Assessor: the physician or nurse practitioner who provides a written opinion as to whether the person requesting MAID meets the eligibility criteria for MAID.

Capacity: the legal status of being able to provide informed consent for or refusal of healthcare interventions (i.e., having decision-making capacity). [Note to users: some jurisdictions use different terminology.]

Clinical Practice Guidelines, or "Guidelines": documents typically developed by healthcare professional associations that summarize knowledge about a particular practice area and offer recommendations based on that knowledge to support clinician decision-making in specific circumstances.

Collateral information: information provided about a person by the person's treating team, family members, or significant contacts.

Cultural safety: an outcome based on respectful engagement that recognizes and strives to address power imbalances inherent in the health care system.
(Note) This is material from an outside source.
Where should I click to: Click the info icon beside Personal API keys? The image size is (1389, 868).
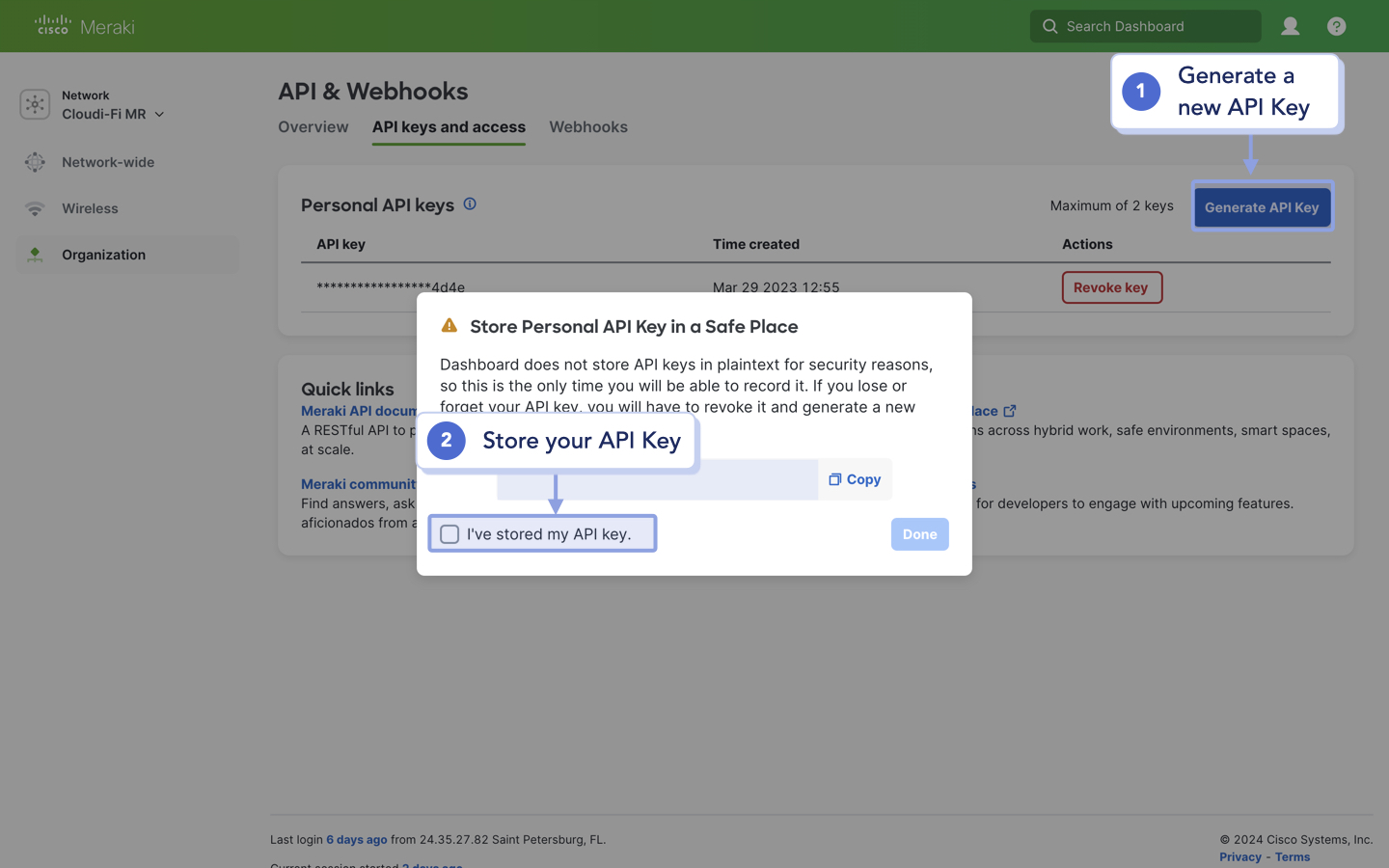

It results in an environment free of racism and discrimination including intersections with for example, gender, where people feel safe when receiving health care. Footnote 20

Cultural humility: a process of self-reflection to understand personal and systemic biases and to develop and maintain respectful processes and relationships based on mutual trust. Cultural humility involves humbly acknowledging oneself as a learner when it comes to understanding another's experience. Footnote 21

Effective referral: taking positive action to ensure the person requesting MAID is connected in a timely manner to a non-objecting, available, and accessible physician or nurse practitioner, other health-care professional, or [name of agency, program, office responsible for patient navigation] that provides the health service (eligibility assessments for, and provision of, MAID) or connects the person directly with a health-care professional who does. 'Timely manner' means such that the person will not experience an adverse clinical outcome or prolonged suffering due to a delay in making the connection. [Note to users: delete this definition if the regulatory authority uses wording of effective transfer of care instead of effective referral]
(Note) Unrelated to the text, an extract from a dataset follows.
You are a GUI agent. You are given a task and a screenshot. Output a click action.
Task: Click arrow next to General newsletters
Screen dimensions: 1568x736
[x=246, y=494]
Effective transfer of care: a transfer made by one physician or nurse practitioner in good faith to another physician or nurse practitioner who is available to accept the transfer, accessible to the person requesting MAID, and willing to provide MAID to that person if the eligibility criteria are met. [Note to users: delete this definition if the regulatory authority uses the wording of effective referral instead of effective transfer of care]

Eligibility criteria: the criteria set out in section 9.0 of this Standard which must be met by a person in order to access MAID. 'Eligible' and 'eligibility' have similar meanings.
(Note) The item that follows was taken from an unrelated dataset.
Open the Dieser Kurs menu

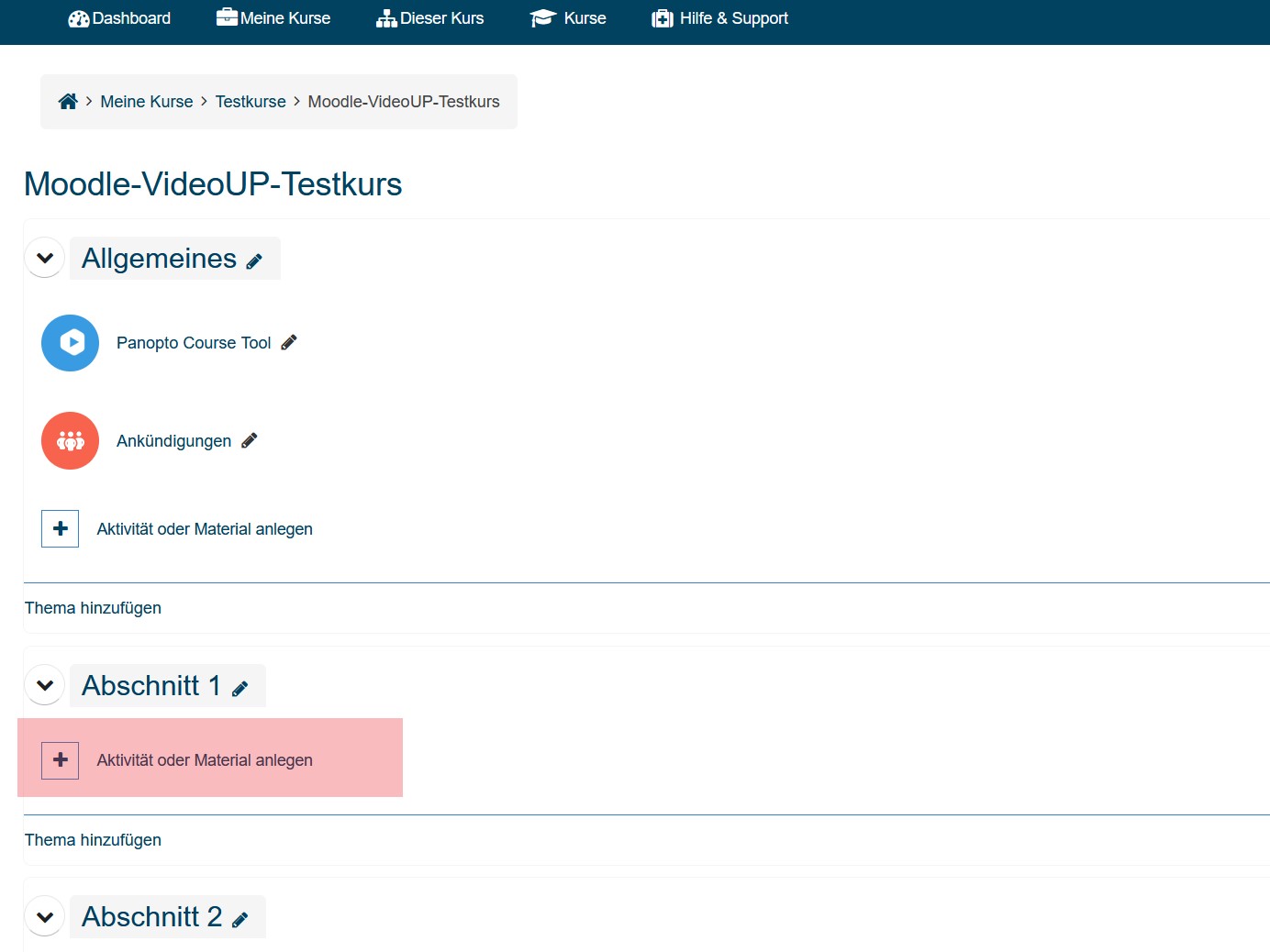click(x=429, y=18)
Guidance Document: A document prepared by an organization (professional society, regulator or other) that offers non-binding recommendations on a specific topic.

Health professional association: a non-governmental organization representing specific types or groups of professionals. Depending on their mandate, health professional associations may seek to advance the professional interests of their members, advocate for patients, develop clinical practice guidelines, and support research and educational activities for their members.

Independent practitioner: a physician or nurse practitioner who:

(a) is not a mentor to the other practitioner or responsible for supervising their work;
(b) does not know or believe that they are a beneficiary under the will of the person making the request, or a recipient, in any other way, of a financial or other material benefit resulting from that person's death, other than standard compensation for their services relating to the request; and
(c) does not know or believe that they are connected to the other practitioner or to the person making the request in any other way that would affect their objectivity.

Independent witness: an individual who is at least 18 years of age, who understands the nature of the request for MAID, and who is not excluded from acting as a witness to a person's request for MAID for any reason, including the limitations set out in s.241.2 of the Criminal Code or any other legislative requirement.

Informed consent: consent provided by a person who has the capacity to make the decision and has been given an adequate explanation about the nature of the proposed intervention and its anticipated outcome(s) as well as the potential benefits and material risks involved and alternatives available.

Medical assistance in dying (MAID): an umbrella term that includes clinician-administered MAID and self-administered MAID. These practices include what is sometimes called euthanasia (clinician-administered), assisted suicide (self-administered), or voluntary assisted dying in other jurisdictions.

MAID MD-SUMC: MAID where a mental disorder (see definition below) is the sole underlying medical condition.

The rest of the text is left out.